Shopify (TSX:SHOP)(NYSE:SHOP) is the darling of the Canadian tech world. Its stock has risen more than 5,000% in the six short years since its IPO, and it appears poised to make more gains from here on. Shopify posted $1.1 billion in revenue in its most recent quarter (up 57% year over year) and had positive GAAP and adjusted earnings. While revenue growth did decelerate compared to Q1, SHOP’s results in the quarter beat all expectations.
There’s just one slight problem: Shopify’s size.
At a $235 billion market cap, the company is going to have a hard time matching its past returns in the future. Size is the anchor of performance, after all, and another 5,000% return from here would give Shopify a market cap that would dwarf the biggest U.S. tech giants easily. Most likely, that won’t happen. But similar returns could be delivered by other stocks starting from a lower base. Small-cap stocks always have the potential for extreme returns in a best-case scenario, and the markets have plenty of small/medium cap stocks that have Shopify-like potential.
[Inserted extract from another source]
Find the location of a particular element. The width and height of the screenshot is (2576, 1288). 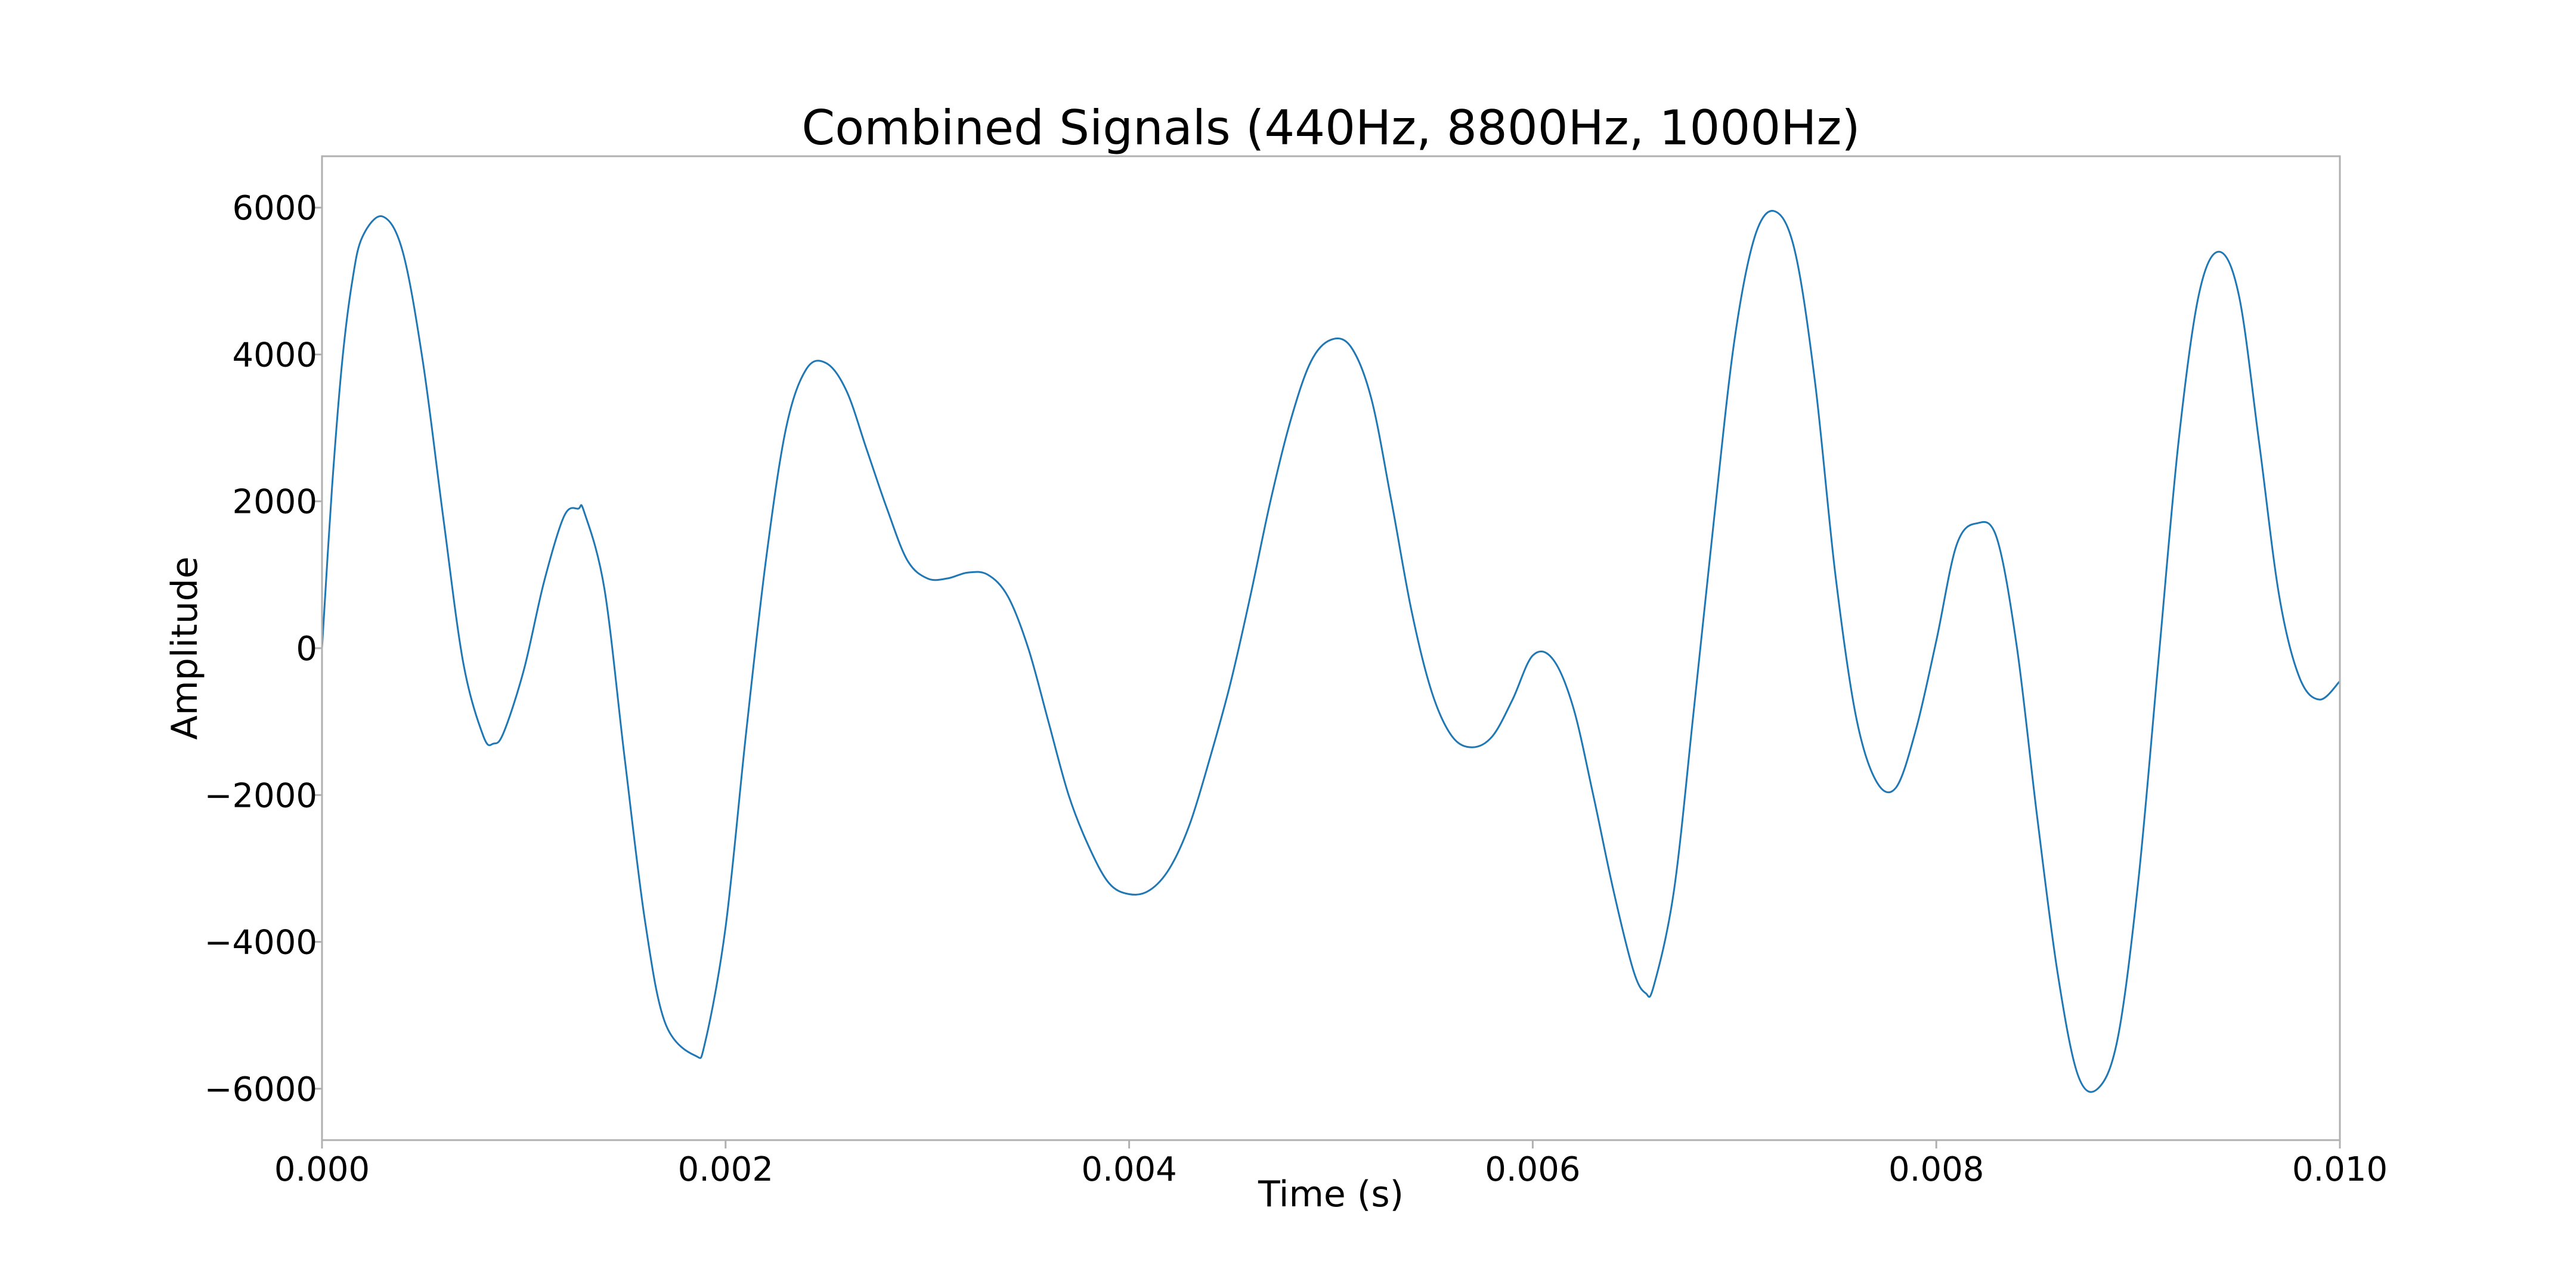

In this article, I’ll explore three such stocks that could be the next big thing.
Lightspeed POS (TSX:LSPD)(NYSE:LSPD) is a Canadian tech stock with a $16 billion market cap. Often referred to as the “next Shopify,” it does have many similarities to Canada’s e-commerce juggernaut. Like Shopify, it is involved in payments and e-commerce. Also like Shopify, it had an IPO a few years ago. Finally, like Shopify, it has delivered superior returns. Since going public in 2019, LSPD has risen over 500% in the markets. That’s not as big as Shopify’s return since its IPO, but Lightspeed hasn’t been a public company for nearly as long. Lightspeed’s most recent quarter was a huge success, with revenue up 220% year over year. That was even better than Shopify’s growth in the same period. So, this is one small stock with big potential.
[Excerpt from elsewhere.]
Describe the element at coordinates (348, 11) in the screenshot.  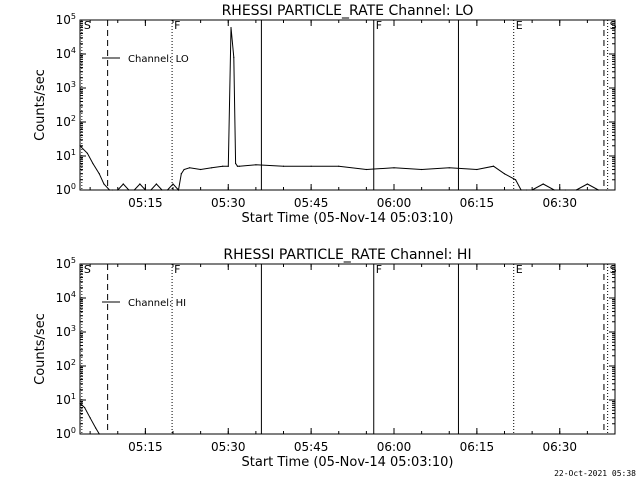
I see `chart-title: RHESSI PARTICLE_RATE Channel: LO` at that location.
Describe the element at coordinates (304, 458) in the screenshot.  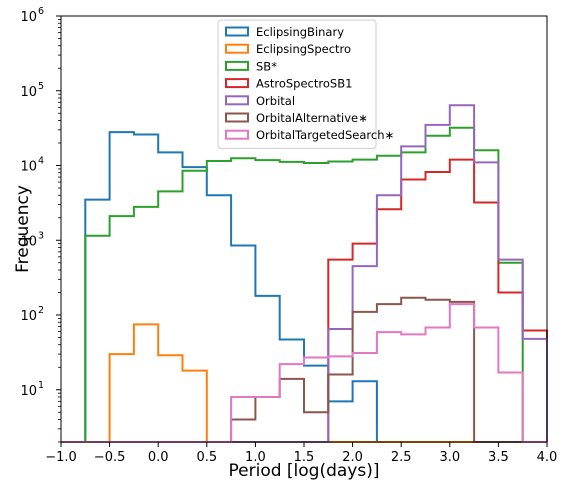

Docebo (TSX:DCBO)(NASDAQ:DCBO) is another Canadian tech company that went public just recently. It closed at $13 on its first day of trading last year and is now worth over $90. It was a mighty impressive, fast gain. And it has the potential to continue. Docebo is a company that creates online learning software for companies to make self-directed online training modules. It has already signed up several well-known Fortune 500 companies as clients. The company’s service became very popular during the COVID-19 pandemic, as the work-from-home trend necessitated remote training. Today, its service is still relevant and may become even more so if the Delta variant hits hard in the fall.
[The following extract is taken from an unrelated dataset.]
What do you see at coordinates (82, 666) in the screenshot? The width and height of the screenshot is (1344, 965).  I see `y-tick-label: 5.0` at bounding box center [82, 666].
Square (NYSE:SQ) is the one non-Canadian company on this list. It’s a fintech company that is best known for developing card readers for mobile phones. It also owns Cash App, a money-transfer service that lets people send Bitcoin for free. The company is currently in the process of buying Afterpay, a “buy now, pay later” app. Square’s most recent quarter was a huge beat, with cash earnings up 86% and total net income up an astounding 143%. Even with Bitcoin’s price collapsing in the second quarter, Square still saw a huge revenue boost due to the sheer volume of payments. However, it had to take some impairments because of the Bitcoin on its balance sheet. Overall, it was a solid quarter, and Square should continue rising from here on out.